— Document excerpt —
This interview was conducted in Spanish; any quotes in English have been translated, with translations approved by the interviewee.
For decades, Argentina has politically engineered its Eurocentric reputation, with its capital Buenos Aires often referred to as ‘the Paris of Latin America’. At an 89% white population, you could easily mistake the streets of Buenos Aires for Barcelona or Bologna at first glance.
If the country’s composition wasn’t abundantly clear from its melanin-deficient World Cup winning men’s football team, especially when compared to its Latin American neighbours, it’s something routinely boasted about by the country’s rich and powerful.
In a meeting with Spain’s prime minister in 2021, Argentina’s President, Alberto Fernández, landed himself in hot water after saying: “The Mexicans came from the Indians, the Brazilians came from the jungle, but we Argentines came from boats, and they were boats that came from Europe.”
This is Argentine exceptionalism in a nutshell: a separatist position which denigrates its neighbours, whilst denying and invisibilising the long history of Indigenous peoples, African enslavement, African migration and its mestizo population.
Founder and creative director of Afrohunting, Leticia Sánchez Garris, is a Black woman from the Dominican Republic who has made Buenos Aires her home over the past 12 years.
We met to discuss her community-building work at Afrohunting, a creative agency and entertainment platform that fuses art, music and design to celebrate the “coolture” of the African diaspora.

— Record list —

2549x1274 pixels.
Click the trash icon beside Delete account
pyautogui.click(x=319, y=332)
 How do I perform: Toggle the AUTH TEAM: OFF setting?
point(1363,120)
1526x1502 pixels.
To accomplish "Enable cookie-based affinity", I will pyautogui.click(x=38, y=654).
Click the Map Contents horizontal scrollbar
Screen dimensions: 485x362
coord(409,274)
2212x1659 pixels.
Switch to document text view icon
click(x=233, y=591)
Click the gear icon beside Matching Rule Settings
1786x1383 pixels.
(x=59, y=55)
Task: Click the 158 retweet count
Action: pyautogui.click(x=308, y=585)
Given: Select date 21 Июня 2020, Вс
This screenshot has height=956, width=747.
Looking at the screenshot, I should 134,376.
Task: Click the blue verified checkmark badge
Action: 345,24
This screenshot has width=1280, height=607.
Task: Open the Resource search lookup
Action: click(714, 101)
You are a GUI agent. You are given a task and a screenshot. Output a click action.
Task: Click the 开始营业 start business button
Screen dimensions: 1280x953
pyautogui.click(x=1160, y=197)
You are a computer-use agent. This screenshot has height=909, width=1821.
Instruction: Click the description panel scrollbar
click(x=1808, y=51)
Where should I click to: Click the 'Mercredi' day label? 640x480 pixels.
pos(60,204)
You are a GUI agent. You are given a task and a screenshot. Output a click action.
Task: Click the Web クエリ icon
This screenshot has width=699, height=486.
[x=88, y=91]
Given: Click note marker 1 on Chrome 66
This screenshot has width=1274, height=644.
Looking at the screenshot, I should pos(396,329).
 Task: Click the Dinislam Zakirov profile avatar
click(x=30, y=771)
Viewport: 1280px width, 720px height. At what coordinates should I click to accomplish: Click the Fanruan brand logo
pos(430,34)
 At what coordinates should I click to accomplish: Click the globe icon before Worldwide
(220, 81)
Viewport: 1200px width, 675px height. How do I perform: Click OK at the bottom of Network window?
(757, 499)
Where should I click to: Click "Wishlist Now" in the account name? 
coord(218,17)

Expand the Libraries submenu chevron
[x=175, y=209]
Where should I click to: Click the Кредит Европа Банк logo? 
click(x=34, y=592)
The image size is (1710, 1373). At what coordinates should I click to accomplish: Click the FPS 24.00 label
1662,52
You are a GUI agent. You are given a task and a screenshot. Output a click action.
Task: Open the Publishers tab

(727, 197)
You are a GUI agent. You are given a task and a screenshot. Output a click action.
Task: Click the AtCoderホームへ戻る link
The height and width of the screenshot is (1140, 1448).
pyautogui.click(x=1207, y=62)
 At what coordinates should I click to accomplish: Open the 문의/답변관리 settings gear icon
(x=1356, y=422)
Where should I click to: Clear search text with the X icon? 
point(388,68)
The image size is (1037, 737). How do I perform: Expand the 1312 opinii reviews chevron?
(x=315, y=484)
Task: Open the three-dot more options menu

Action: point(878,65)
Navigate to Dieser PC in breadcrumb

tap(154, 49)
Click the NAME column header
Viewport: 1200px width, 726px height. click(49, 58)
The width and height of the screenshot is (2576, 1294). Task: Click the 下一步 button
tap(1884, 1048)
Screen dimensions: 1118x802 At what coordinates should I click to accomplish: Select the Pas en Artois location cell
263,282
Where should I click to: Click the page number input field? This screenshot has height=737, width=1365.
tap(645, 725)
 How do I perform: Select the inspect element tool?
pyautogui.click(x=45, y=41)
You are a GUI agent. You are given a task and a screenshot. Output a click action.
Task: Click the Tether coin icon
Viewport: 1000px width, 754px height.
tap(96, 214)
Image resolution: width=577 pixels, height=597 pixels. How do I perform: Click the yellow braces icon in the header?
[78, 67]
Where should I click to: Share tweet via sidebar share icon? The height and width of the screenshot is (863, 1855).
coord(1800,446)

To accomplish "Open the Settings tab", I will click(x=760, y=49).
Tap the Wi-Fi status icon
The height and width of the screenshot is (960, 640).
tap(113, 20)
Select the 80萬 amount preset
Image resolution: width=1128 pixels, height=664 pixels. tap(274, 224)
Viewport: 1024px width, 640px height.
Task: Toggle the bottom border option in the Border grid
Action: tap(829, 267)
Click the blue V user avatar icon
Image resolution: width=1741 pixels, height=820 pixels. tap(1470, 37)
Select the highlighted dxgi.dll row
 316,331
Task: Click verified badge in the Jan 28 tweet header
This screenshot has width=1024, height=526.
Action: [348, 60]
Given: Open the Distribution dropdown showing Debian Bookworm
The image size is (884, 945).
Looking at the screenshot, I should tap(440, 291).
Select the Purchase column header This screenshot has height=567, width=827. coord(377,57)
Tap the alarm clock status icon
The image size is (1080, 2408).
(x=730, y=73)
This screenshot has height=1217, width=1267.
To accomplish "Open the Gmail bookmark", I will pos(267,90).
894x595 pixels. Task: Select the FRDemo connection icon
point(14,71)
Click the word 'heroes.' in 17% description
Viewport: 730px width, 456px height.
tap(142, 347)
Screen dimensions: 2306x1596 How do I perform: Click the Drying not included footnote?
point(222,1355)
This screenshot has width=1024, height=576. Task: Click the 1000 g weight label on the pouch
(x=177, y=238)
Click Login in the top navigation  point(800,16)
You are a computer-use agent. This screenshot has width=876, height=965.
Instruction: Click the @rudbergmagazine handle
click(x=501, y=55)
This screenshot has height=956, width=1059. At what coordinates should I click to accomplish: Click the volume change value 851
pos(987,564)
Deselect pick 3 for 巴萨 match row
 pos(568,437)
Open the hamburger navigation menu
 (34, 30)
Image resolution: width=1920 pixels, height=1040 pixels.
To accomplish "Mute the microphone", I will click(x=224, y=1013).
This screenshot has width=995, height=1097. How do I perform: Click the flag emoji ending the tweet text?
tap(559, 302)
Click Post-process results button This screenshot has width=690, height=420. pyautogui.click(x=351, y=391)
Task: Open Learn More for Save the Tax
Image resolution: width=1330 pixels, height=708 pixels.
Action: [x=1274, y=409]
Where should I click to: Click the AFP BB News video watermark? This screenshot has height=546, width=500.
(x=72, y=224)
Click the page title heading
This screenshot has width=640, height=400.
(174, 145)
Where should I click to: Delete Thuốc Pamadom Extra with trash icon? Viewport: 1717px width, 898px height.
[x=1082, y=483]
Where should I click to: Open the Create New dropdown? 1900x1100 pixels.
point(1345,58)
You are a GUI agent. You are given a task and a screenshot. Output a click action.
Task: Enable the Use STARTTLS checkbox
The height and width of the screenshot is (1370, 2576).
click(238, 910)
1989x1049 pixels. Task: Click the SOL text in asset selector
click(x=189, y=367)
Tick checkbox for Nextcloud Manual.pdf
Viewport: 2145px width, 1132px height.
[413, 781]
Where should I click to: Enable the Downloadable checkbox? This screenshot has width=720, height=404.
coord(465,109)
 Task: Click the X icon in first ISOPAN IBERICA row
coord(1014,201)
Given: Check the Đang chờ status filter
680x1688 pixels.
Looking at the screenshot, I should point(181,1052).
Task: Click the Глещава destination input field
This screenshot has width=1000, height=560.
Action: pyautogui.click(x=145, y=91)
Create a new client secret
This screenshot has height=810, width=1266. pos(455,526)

— Tasks and exercises —
1. In the Afrohunting interview, why are the quotes in English translations? Answer in one to three sentences.
2. Continue the Afrohunting interview from the last sentence shown.
The records have nothing to do with the work here.

— Task responses —
1. The quotes in English are translations because the interview was conducted in Spanish. The interviewee approved the translations.

2.
Namely, Afrohunting runs a festival named Kolors which celebrates “our colours, our art, our people and our music.” Though, Leticia’s work doesn’t stop there. She is also an expert in Argentina’s Black history, as one of the guides leading the country’s first ever tours centring Afro-Argentine heritage at Lunfarda Travel, an agency that specialises in highlighting “usually untold stories.”
After experiencing the Kolors festival and the Afro-Argentine tour for myself, I knew I had to hear more from the person behind them. I caught up with Leticia to find out about the past: how did the presence of Black folks in Argentina change so drastically? The present: what does it mean to carve out space for the Afro-Latine and Black community in an overwhelmingly white and culturally Euro-oriented space? Importantly, too, the future: asking what’s next for this wave of Afro-Argentine renaissance?
A painful history of injustice
With her ‘Afro-Argentine history expert’ hat on, Leticia tells me about the purposeful erasure of the country’s Black history. First, she explains the role of ‘blanqueamiento’, the social process of whitening that has taken place across Latin American through interracial relations.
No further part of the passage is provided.